As soon as I saw this book on the net, I knew I had to read it. Here’s a capsule review. First, it has perhaps the most vulgar language of any book I have ever read. It made the worst cursing I heard in the Marines seem like a Sunday school lesson. If you are easily offended, definitely don’t read it. (Even the table of contents would be enough to get the book an R rating if it were a movie!) There’s a funny comment on Dobyns’ blog in which an 11-year-old complains that his dad won’t let him read the book, to which Dobyns responds “Your dad is correct. You can’t read No Angel until you’re 30.”
Second, the author is clearly as crazy as an outhouse rat. Infiltrate the Hells Angels? Why not do something less crazy, like jumping off a bridge with an anvil duct-taped to your head?
Dobyns recounts his early career in the Bureau of Tobacco, Alcohol, and Firearms and explains how his personality led him to seek risky undercover assignments. When he sees an opportunity to attack the Angels from within, he has a hard time convincing his superiors, but eventually wins them over through a combination of persistence, solid evidence gathering, and missteps by the Angels that make them seem like a bigger danger to public order than they might actually have been. If anything, I was surprised by how trusting the Angels leadership was, but that’s as much a testament to Dobyns’ skill as an undercover officer as it is to their desire to quickly expand throughout Arizona.

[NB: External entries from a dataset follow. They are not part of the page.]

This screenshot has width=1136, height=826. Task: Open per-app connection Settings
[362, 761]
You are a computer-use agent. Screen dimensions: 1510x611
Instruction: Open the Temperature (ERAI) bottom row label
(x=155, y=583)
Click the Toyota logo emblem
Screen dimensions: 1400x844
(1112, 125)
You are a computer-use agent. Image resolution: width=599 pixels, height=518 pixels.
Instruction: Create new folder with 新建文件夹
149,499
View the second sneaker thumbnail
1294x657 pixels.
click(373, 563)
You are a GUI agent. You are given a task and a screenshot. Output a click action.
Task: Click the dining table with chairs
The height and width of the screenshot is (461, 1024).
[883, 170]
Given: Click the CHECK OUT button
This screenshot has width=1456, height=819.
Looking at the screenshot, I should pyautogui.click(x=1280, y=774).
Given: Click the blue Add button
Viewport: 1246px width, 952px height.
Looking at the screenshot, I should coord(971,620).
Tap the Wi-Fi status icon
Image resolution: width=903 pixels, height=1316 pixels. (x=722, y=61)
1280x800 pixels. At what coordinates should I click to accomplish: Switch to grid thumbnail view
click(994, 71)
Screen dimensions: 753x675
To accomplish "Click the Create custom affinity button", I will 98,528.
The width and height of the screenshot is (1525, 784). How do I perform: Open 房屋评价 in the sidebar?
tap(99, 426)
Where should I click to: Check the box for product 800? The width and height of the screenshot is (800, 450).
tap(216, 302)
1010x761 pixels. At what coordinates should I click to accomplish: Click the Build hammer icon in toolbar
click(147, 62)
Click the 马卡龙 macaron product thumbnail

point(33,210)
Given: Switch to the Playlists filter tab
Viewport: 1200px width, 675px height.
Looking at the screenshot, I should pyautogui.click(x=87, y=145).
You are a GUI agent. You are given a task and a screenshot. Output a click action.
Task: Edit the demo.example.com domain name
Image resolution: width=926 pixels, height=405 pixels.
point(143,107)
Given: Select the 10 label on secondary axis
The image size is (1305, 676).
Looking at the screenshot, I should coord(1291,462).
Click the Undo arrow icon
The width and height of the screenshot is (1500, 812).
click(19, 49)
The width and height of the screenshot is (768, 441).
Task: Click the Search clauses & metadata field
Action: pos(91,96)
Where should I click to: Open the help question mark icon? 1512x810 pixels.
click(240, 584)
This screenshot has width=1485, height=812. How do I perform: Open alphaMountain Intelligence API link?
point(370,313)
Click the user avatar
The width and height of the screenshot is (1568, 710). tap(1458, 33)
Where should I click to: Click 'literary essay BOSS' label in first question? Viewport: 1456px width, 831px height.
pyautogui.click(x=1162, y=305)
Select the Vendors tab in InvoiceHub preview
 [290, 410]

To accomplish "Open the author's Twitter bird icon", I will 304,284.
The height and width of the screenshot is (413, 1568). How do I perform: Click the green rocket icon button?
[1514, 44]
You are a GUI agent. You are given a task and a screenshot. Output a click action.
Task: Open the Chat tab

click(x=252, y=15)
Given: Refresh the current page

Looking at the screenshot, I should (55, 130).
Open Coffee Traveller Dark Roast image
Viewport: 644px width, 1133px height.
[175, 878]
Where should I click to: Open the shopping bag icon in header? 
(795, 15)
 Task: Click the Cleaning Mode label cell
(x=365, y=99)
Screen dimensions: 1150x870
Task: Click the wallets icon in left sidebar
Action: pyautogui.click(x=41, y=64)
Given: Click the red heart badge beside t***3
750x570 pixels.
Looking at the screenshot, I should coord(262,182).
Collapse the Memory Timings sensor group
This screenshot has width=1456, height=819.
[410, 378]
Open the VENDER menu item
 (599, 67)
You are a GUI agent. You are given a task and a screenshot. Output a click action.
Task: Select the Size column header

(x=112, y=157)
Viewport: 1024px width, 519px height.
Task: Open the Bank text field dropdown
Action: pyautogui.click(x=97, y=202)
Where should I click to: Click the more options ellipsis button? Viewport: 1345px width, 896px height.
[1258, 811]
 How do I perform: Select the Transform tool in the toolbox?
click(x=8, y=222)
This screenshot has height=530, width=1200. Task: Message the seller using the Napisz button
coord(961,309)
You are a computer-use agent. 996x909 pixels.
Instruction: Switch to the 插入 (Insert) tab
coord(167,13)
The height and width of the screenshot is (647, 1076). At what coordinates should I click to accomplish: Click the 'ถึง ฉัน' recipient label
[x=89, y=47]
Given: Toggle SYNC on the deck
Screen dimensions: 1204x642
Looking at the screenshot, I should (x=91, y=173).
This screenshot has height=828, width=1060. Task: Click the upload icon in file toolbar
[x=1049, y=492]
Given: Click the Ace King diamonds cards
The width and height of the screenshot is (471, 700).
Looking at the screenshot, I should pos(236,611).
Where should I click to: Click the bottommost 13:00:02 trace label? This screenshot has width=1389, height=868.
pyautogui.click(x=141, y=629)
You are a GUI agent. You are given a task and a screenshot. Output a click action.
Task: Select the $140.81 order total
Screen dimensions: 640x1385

Dobyns (and his ghostwriter) tell a fascinating story in vivid detail. It’s clear throughout that Dobyns respects many aspects of the Angels culture, like their sense of brotherhood and honor. That doesn’t mean that he’s willing to excuse their actual criminal behavior, and he makes that clear as well. The story itself is fascinating; Dobyns starts by creating a fake chapter of a Mexican motorcycle gang and uses it to establish credibility with Angels leaders, culminating in their invitation to “patch over” and join the Angels. Along the way, hijinks ensue: there are beatings, gun sales, boozy motorcycle rides, and testosterone galore. (I don’t want to be more specific so I don’t spoil any surprises!)
At the end of the book, I couldn’t help wondering whether the sacrifices he and his family made were worth the eventual outcome of the case, in which internal squabbling amongst the prosecution team resulted in lower sentences and the dismissal of charges against a few key players. (As a bonus, now Dobyns has a lawsuit against the ATF claiming that they are failing to protect him and his family from reprisals.)
Highly recommended for those with thick skins and strong stomachs.